(Beginning of Exercise input)
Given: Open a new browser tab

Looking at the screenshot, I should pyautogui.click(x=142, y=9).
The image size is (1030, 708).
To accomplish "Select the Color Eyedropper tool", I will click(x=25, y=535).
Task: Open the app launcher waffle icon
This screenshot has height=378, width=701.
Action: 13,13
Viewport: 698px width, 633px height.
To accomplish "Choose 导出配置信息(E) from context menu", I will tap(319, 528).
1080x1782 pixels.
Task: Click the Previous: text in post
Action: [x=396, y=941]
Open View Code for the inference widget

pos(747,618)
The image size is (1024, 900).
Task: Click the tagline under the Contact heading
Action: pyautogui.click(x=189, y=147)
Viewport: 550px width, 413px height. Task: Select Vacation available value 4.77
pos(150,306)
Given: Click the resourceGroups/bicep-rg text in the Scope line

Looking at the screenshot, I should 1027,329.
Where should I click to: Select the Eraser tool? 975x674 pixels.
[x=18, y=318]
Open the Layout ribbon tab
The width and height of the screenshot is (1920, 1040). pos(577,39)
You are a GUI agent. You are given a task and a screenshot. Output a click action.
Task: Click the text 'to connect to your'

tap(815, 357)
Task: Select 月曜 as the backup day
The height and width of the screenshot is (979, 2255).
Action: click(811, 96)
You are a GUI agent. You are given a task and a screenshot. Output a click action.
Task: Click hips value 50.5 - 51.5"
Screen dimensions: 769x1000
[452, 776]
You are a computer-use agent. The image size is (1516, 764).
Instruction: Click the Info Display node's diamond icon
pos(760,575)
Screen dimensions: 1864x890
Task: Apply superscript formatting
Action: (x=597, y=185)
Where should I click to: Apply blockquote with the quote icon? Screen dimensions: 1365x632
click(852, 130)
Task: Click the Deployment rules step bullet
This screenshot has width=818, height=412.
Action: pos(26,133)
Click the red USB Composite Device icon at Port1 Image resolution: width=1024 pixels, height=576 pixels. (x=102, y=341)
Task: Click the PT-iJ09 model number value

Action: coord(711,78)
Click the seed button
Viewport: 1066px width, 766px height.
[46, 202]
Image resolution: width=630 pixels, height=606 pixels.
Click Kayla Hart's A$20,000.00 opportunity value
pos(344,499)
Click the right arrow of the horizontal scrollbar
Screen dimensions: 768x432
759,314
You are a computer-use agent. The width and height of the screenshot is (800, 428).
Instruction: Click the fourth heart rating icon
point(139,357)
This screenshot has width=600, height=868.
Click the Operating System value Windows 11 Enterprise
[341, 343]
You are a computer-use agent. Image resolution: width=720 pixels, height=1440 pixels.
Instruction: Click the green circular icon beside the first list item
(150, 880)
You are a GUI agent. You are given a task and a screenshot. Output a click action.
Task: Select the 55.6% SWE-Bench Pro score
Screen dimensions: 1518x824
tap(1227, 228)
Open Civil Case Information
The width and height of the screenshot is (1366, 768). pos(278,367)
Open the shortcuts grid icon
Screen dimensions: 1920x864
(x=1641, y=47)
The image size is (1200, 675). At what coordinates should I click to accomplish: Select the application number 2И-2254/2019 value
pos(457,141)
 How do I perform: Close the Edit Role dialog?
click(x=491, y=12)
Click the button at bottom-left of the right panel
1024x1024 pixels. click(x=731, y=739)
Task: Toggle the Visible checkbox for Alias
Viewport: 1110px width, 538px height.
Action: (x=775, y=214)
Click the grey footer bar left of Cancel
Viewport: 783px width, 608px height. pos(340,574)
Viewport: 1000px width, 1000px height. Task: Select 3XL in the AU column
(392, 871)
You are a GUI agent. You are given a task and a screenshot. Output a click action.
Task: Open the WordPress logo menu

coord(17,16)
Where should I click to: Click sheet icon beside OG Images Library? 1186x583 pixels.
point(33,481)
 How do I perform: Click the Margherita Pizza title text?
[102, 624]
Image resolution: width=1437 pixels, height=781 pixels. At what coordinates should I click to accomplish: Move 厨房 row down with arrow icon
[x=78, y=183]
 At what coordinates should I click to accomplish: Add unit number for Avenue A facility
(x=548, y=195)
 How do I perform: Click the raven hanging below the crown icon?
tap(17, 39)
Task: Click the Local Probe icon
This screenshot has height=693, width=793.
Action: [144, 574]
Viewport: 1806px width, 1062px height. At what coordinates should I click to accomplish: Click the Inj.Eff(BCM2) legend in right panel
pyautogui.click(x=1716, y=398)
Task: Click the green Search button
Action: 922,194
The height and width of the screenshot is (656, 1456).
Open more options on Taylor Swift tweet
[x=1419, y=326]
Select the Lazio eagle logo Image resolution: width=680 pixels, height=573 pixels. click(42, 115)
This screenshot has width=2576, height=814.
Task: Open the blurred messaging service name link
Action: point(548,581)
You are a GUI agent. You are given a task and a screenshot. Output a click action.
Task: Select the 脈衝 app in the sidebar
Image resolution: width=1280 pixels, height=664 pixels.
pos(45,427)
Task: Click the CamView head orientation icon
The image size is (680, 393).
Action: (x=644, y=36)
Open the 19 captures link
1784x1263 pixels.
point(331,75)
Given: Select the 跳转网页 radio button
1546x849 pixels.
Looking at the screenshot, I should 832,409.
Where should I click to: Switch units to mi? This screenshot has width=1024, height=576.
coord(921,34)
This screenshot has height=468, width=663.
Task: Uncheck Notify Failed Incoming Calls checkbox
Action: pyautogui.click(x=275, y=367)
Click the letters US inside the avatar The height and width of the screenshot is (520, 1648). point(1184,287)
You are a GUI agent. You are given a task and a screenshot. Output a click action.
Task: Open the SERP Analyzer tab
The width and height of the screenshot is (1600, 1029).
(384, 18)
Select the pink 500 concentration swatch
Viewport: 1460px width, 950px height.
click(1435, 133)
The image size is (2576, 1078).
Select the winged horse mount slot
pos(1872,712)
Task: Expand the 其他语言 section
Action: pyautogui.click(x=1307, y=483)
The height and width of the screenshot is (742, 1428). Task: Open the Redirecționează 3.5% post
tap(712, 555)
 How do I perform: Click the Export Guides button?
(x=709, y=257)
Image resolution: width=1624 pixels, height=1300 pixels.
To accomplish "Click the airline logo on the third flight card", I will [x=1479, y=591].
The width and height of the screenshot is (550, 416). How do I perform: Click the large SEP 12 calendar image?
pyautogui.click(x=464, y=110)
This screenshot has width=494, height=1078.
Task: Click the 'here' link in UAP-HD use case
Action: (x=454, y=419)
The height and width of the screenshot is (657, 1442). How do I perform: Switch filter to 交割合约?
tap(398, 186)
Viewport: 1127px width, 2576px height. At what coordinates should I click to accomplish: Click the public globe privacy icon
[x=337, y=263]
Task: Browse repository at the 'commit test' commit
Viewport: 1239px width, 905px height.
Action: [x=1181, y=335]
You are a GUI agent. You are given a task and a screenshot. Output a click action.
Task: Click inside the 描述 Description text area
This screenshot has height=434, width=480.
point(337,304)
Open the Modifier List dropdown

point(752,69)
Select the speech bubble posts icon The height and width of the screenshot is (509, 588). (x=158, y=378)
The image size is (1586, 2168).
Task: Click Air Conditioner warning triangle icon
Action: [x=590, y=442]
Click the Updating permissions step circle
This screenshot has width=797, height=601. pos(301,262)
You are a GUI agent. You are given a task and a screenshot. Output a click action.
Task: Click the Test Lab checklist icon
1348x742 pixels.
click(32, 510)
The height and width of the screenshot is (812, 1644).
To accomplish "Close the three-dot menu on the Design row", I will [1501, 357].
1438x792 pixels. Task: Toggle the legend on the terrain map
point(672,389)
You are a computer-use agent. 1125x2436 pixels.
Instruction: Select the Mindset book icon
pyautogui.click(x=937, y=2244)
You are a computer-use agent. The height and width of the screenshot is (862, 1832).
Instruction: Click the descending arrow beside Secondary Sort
(End of Exercise input)
What to do: Please give again the lines above between the line holding "Open the Layout ribbon tab" and the line holding "Task: Select 月曜 as the backup day", inclusive, exactly as they are and with nothing added.

Task response:
Open the Layout ribbon tab
The width and height of the screenshot is (1920, 1040). pos(577,39)
You are a GUI agent. You are given a task and a screenshot. Output a click action.
Task: Click the text 'to connect to your'

tap(815, 357)
Task: Select 月曜 as the backup day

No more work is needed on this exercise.